1) DW/BI Platform ( RDBMS, MPP systems, OLAP Cubes servers, Data Pipeline Servers, Reporting)

These are infrastructure or platform on which DW and BI systems are build.

3 possible metrics for Platform could be:

  1. A) Weekly Data processed: To show scale of the platform
  2. B) Weekly cost per TB of Data Processed: To show efficiency of the platform.
  3. C) Availability: Platform is available X % in a week.

2) DW/BI Engineering:

This area focuses on  building actual DW and BI systems and are difficult to measure.

I think there are 3 good metrics for DW/BI:

a) Return on Investment (ROI):

Does customers of DW/BI feel they can make decisions using DW/BI. This one is difficult to measure & usually DW/BI teams take more practical approach of customer engagement, where depending on how many teams in a company are using DW/BI in last 6 months or how many Active users access DW/BI weekly.

Active users are users who do reads, or writes with ADW, RedShift or Cubes or Cognos reporting etc.

For example: -We have X number of distinct teams in company using DW/BI -We have X number of Weekly Active Users

-We have X number of all-time users.

b) Service Level Agreement (SLA):

This is an important measure for customers of DW/BI. Each DW/BI customer like Business teams, Engg. teams, Data Science teams, Experimentation teams want data to be available post transformations by certain time of each day.
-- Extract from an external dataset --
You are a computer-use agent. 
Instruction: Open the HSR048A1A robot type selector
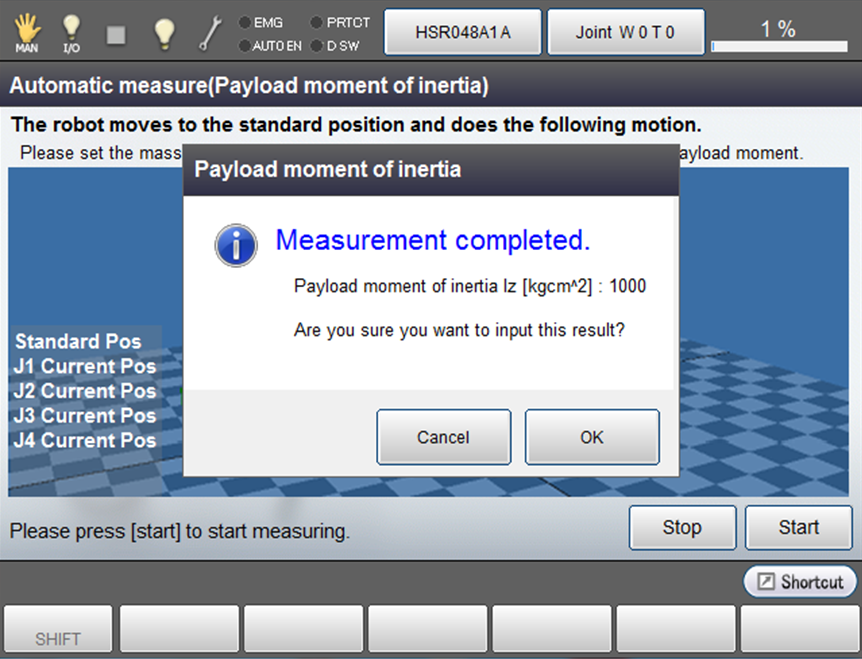pos(463,32)
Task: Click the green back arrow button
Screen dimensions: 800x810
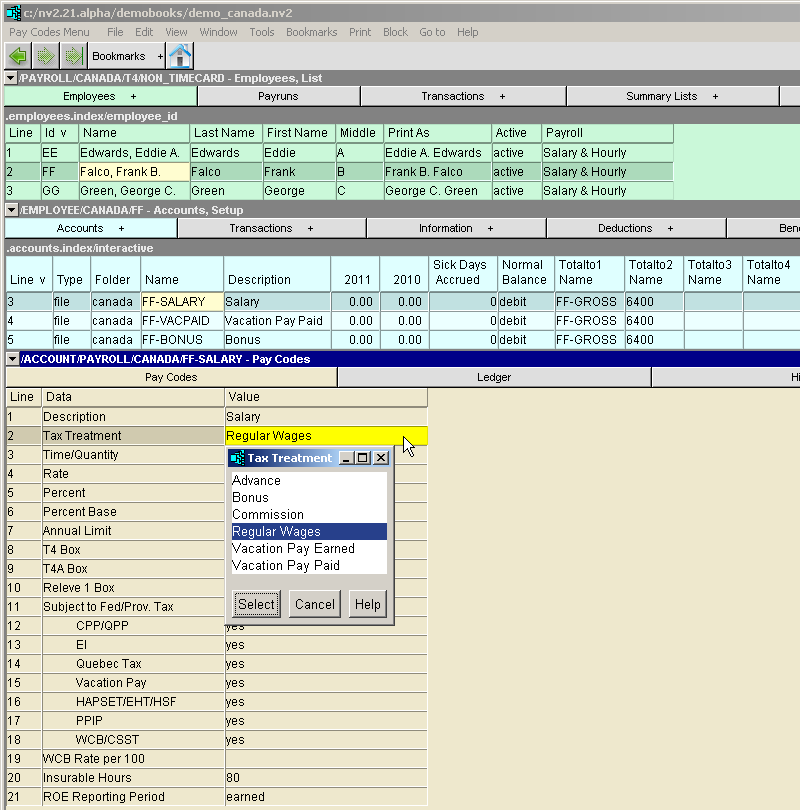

-We have 99%  or X % SLA meet in DW/BI in AWS environment. SLA is usually 8 AM PST.

c)Time to Insights (TTI):

Another very critical measure for DW/BI. If data retrieval from DW is not easy or takes hours or days (from Transaction DBs to Actual Facts/Dims in DW) than DW/BI is not performant. - We process each days of data in ~X hours today, so data is available by 8 AM PST - We support more than X hourly refresh cycles in DW for important use cases - Users can get insights from DW in minutes. - Users can get insights from OLAP Cubes (Self-serve) in seconds.​

Hope it helps, do comment and share thoughts.